Stored records
'''

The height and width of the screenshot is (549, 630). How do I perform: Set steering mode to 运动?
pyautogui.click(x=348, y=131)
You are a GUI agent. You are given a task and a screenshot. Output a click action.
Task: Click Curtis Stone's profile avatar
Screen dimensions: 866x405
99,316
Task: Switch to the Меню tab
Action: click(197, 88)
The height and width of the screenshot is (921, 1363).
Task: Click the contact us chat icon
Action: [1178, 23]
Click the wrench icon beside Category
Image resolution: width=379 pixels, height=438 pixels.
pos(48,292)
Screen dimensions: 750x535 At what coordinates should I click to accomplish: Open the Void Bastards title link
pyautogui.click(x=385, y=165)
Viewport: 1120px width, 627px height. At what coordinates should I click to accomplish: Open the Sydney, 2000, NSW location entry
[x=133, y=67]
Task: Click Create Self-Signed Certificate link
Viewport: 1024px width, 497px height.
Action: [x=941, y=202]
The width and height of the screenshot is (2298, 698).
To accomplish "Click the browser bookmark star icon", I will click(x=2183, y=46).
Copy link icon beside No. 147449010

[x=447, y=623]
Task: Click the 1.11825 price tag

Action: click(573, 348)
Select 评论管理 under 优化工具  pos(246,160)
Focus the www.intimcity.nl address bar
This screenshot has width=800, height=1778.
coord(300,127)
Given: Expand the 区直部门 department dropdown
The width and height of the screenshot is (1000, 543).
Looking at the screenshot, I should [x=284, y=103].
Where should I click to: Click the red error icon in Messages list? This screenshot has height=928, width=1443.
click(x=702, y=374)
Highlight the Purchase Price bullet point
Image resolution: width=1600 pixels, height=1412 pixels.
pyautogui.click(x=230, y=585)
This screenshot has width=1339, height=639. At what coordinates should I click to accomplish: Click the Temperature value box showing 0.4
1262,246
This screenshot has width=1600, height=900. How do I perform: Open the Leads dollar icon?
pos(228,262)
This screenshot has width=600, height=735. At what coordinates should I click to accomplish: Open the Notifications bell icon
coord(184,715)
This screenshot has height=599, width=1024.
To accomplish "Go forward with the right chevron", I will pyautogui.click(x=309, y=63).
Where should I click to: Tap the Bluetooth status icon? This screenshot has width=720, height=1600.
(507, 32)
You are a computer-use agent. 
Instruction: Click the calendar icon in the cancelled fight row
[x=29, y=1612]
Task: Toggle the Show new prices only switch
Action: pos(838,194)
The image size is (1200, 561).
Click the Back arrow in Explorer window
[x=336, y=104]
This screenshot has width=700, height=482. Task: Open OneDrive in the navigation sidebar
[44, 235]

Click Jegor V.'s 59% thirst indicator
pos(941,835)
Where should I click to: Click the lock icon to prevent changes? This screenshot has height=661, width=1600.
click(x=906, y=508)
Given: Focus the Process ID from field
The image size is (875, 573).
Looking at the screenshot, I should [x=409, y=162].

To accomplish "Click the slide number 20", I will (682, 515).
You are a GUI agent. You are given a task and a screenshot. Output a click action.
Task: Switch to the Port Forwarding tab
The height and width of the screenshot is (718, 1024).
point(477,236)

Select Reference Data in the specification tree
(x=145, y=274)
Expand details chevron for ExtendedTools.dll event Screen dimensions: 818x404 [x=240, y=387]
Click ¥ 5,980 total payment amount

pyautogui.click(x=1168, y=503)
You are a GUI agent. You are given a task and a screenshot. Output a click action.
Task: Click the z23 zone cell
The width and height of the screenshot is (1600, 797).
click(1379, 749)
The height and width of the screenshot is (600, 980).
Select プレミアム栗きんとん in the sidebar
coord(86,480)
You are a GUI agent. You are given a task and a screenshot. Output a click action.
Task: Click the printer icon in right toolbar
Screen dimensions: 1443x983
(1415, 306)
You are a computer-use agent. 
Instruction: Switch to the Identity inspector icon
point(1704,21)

'''

**Action item:** What is needed is every line from the beginning of the data up to and including the line with "Task: Click Curtis Stone's profile avatar", given again word for word.

**Answer:**
The height and width of the screenshot is (549, 630). How do I perform: Set steering mode to 运动?
pyautogui.click(x=348, y=131)
You are a GUI agent. You are given a task and a screenshot. Output a click action.
Task: Click Curtis Stone's profile avatar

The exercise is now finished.